ECLI:NL:PHR:1993:45

Parket bij de Hoge Raad

Datum uitspraak
7 september 1993
Publicatiedatum
20 februari 2024
Zaaknummer
95.231
Instantie
Parket bij de Hoge Raad
Type
Conclusie
Rechtsgebied
Strafrecht
Rechters
  • Mr. Fokkens
  • Mr. J. de Hullu
Vindplaatsen
  • Rechtspraak.nl
AI samenvatting door LexboostAutomatisch gegenereerd

Cassatie over de afwijzing van getuigenoproep in diefstalzaak

In deze zaak heeft het Hof te Amsterdam de verzoeker, N.S., veroordeeld tot drie maanden gevangenisstraf wegens diefstal in vereniging met braak.

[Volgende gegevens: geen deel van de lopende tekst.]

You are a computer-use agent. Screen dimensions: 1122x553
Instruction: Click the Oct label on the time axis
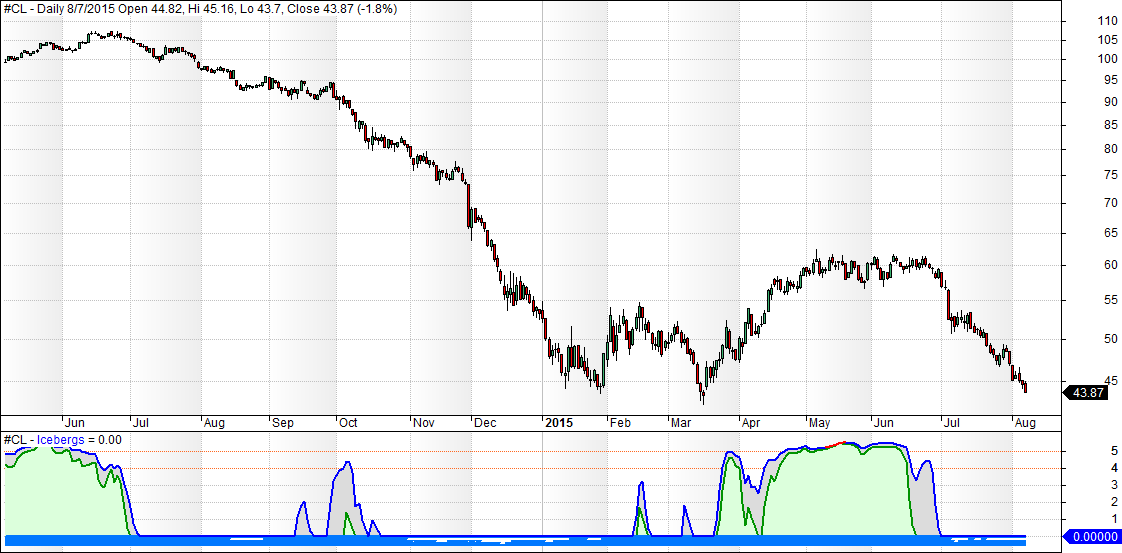pos(350,423)
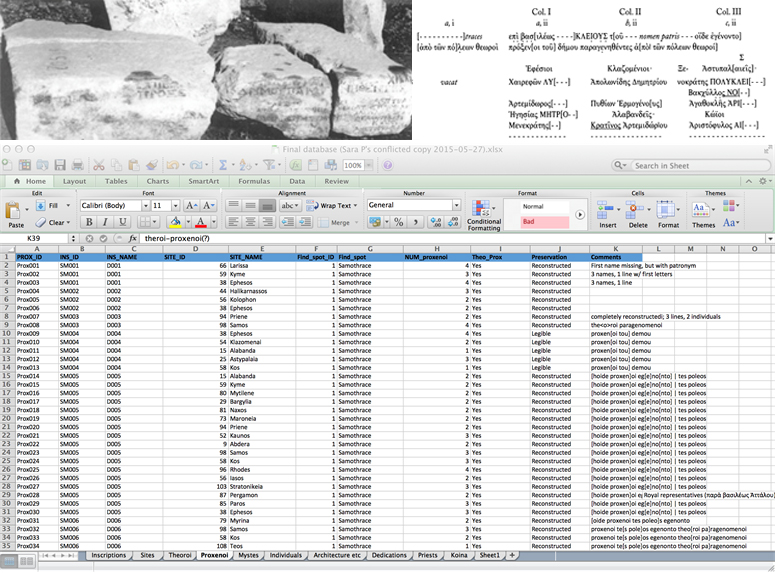Click the Format Painter brush icon
Image resolution: width=775 pixels, height=573 pixels.
(x=152, y=165)
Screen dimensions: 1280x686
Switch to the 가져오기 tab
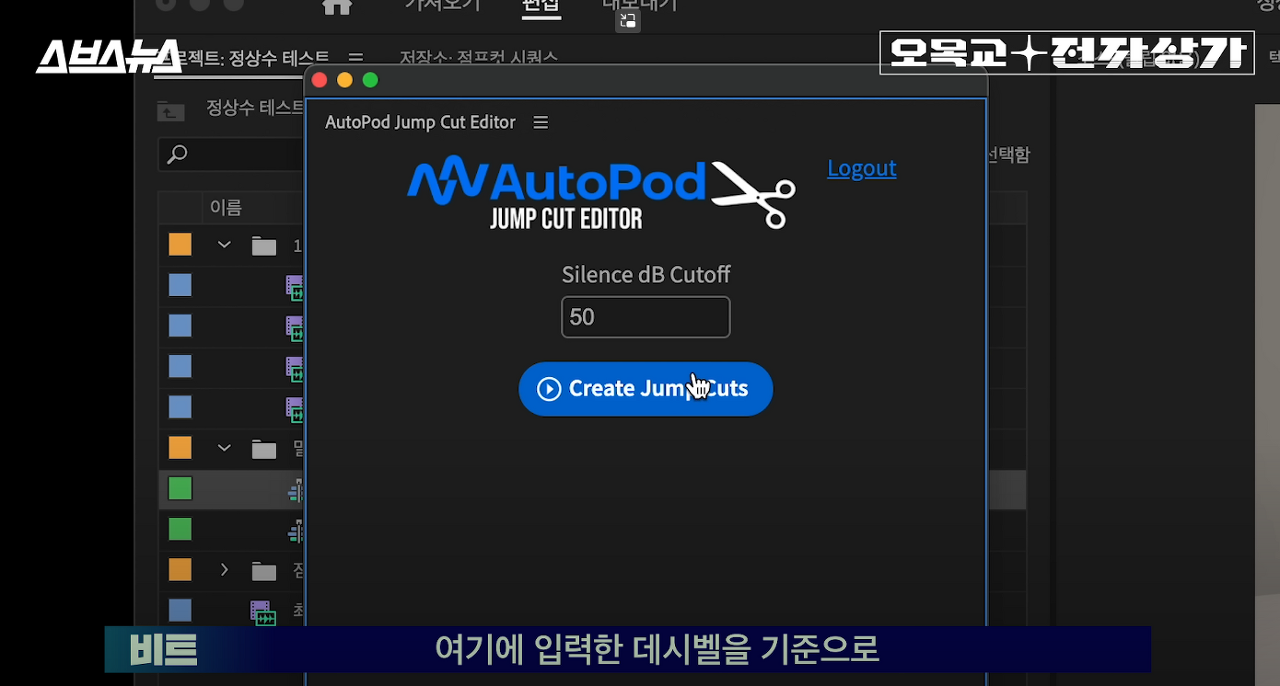(x=444, y=5)

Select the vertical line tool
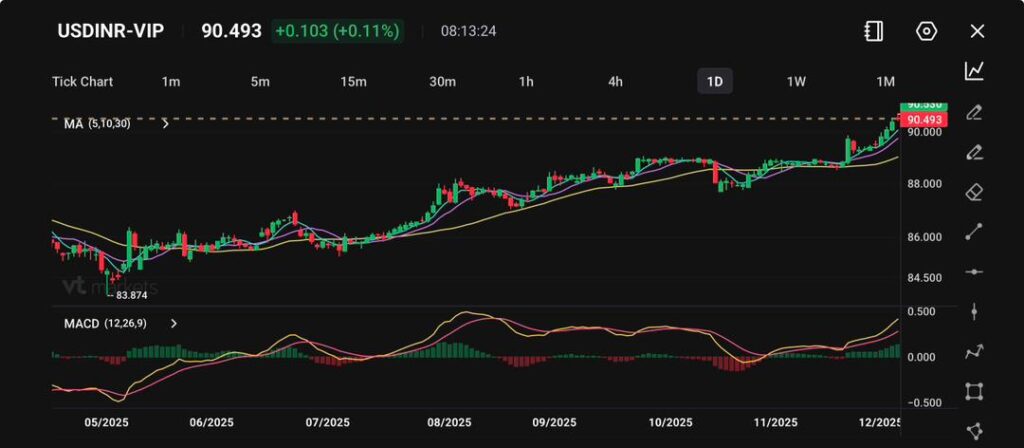point(975,311)
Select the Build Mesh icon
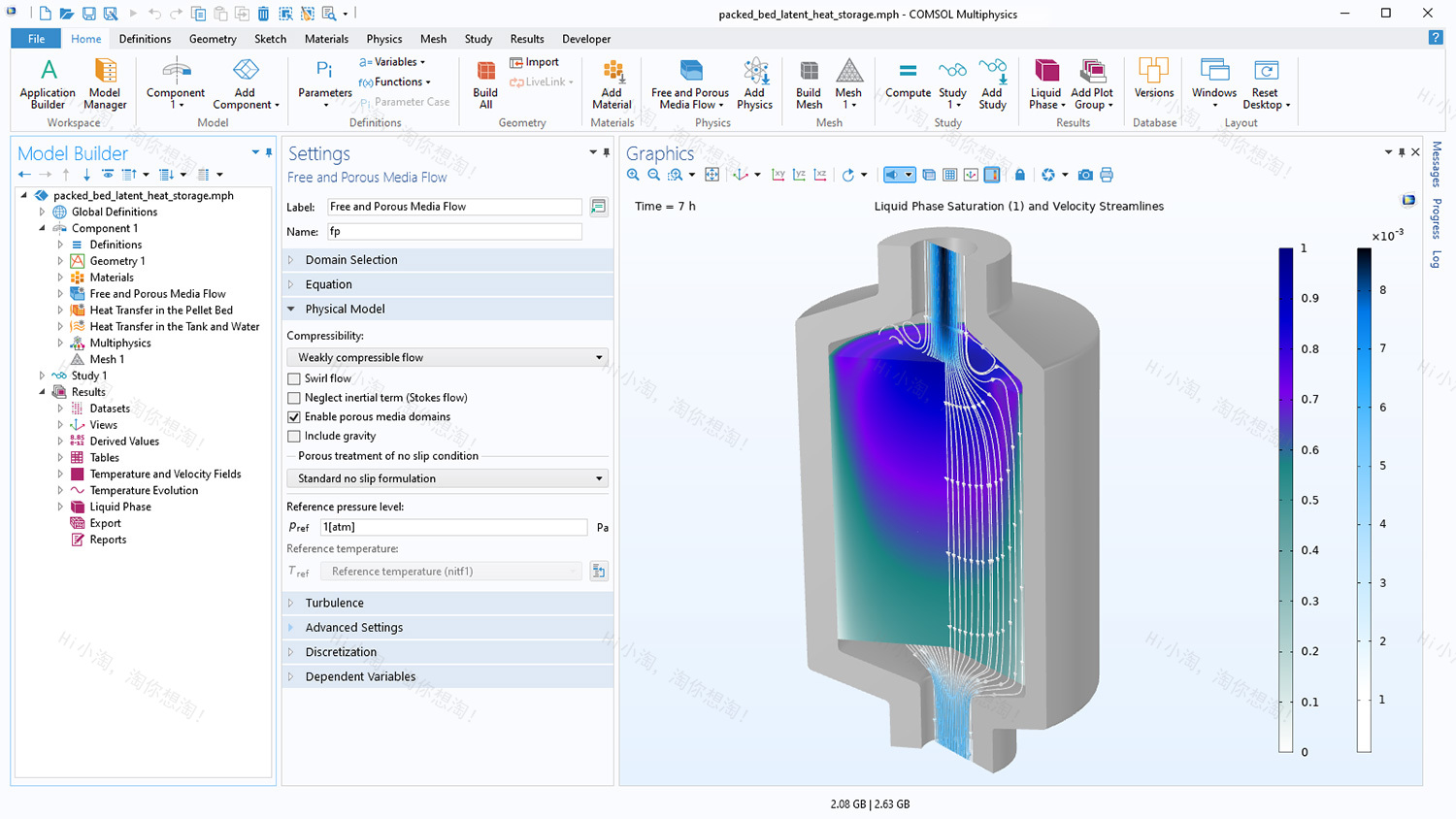Screen dimensions: 1456x819 (x=809, y=82)
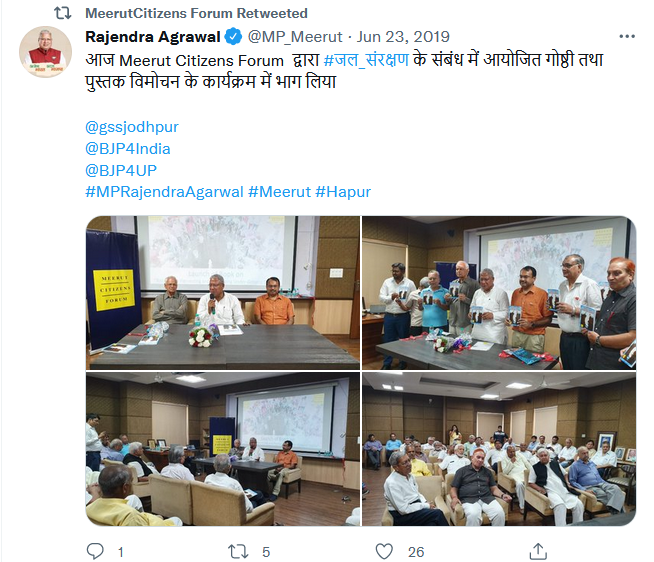The image size is (654, 562).
Task: Click the blue verified badge
Action: [233, 37]
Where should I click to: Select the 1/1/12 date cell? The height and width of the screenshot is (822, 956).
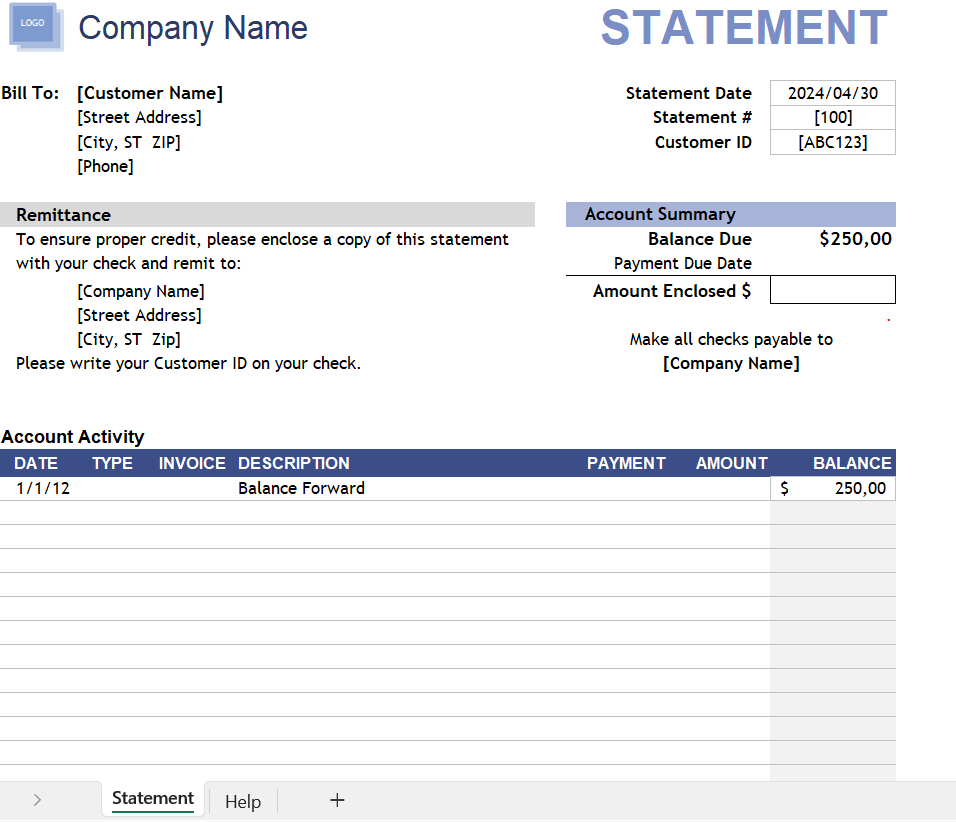point(43,488)
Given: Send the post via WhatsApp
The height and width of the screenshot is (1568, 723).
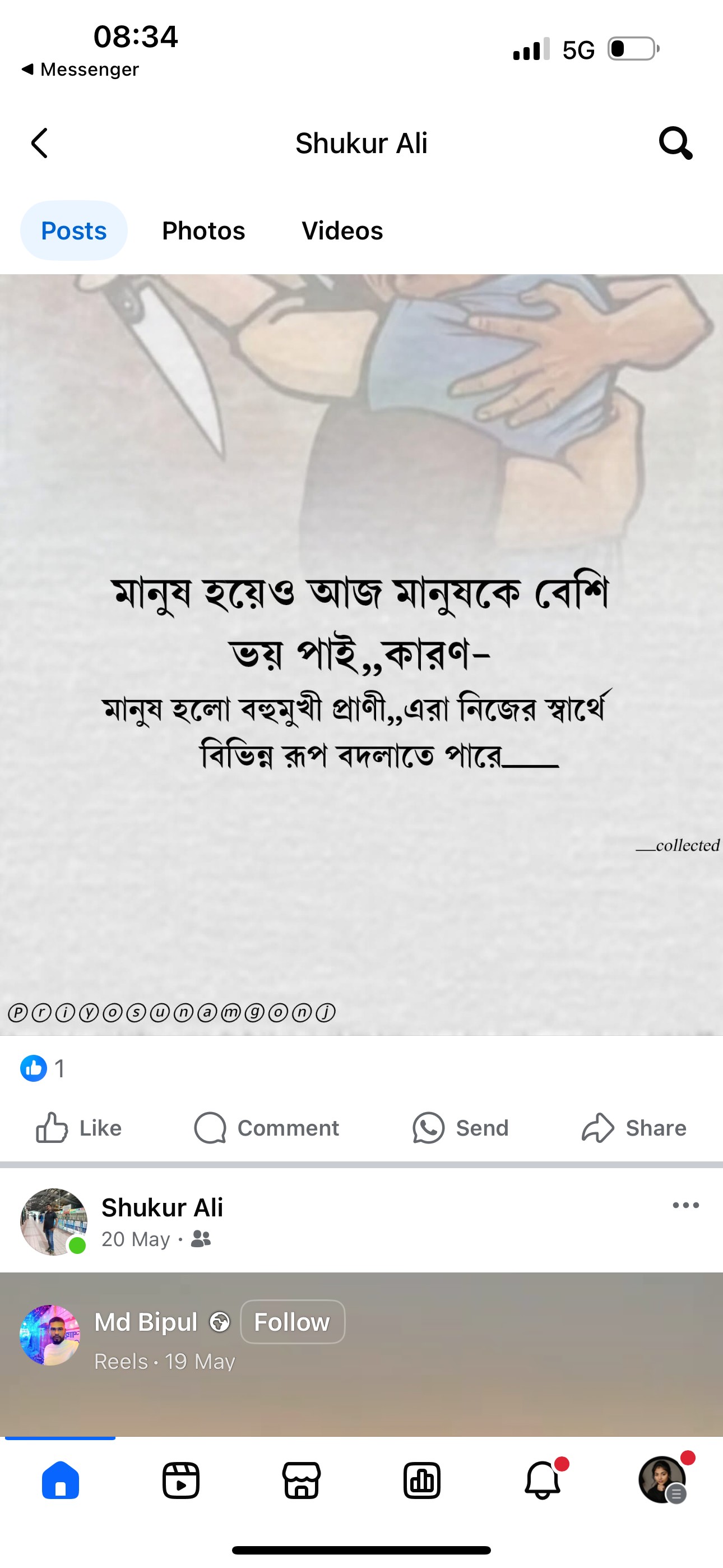Looking at the screenshot, I should (460, 1128).
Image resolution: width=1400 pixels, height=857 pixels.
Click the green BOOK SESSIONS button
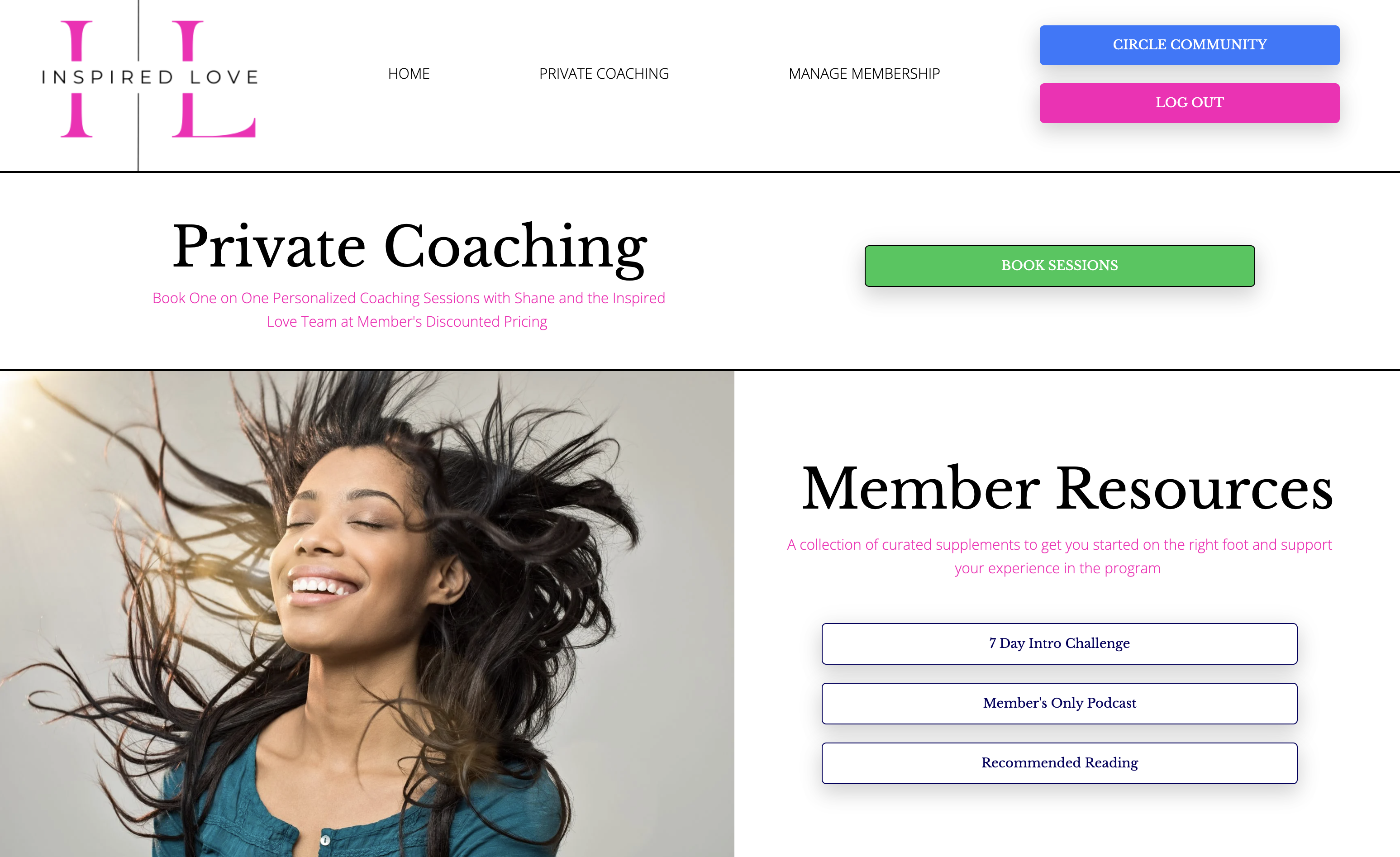coord(1059,266)
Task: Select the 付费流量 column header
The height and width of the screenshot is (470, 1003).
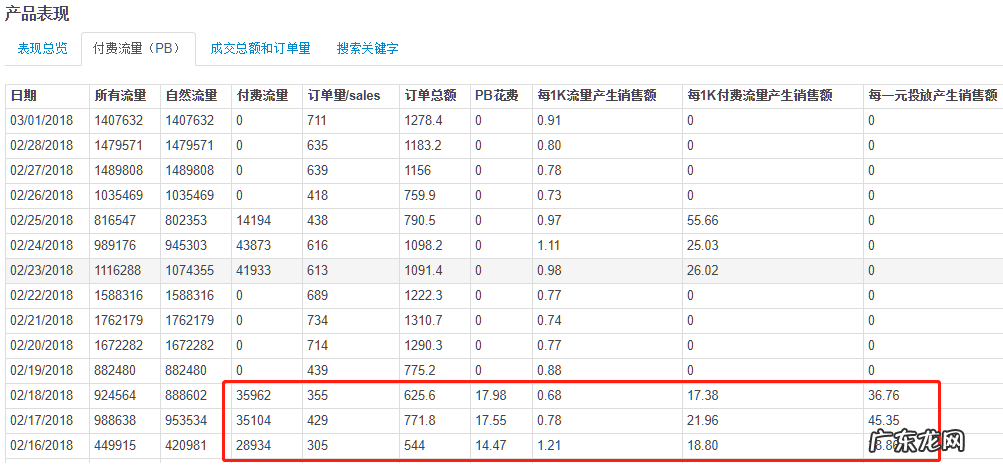Action: tap(262, 96)
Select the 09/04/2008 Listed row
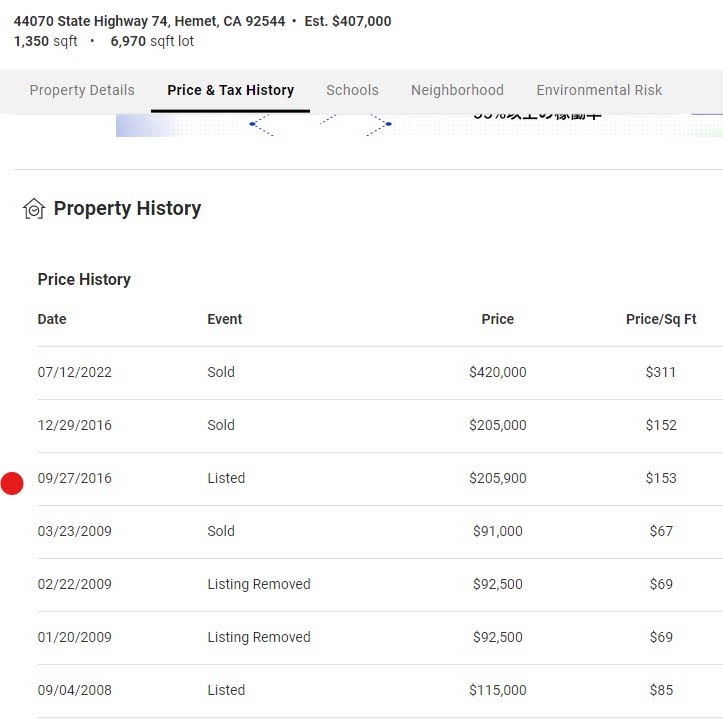 pos(380,691)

De advocaat van de verzoeker, Mr. J. de Hullu, heeft twee middelen van cassatie voorgesteld. Het eerste middel betreft de klacht dat het Hof onvoldoende heeft gemotiveerd waarom het heeft afgezien van een vernieuwde oproeping van de getuige Blees. Het Hof oordeelde dat de oproeping 'weinig zinvol' zou zijn, gezien het herhaaldelijk wegblijven van de getuige en de ouderdom van de zaak. Dit oordeel werd door de Hoge Raad als niet onbegrijpelijk beschouwd, waardoor het middel niet gegrond werd verklaard.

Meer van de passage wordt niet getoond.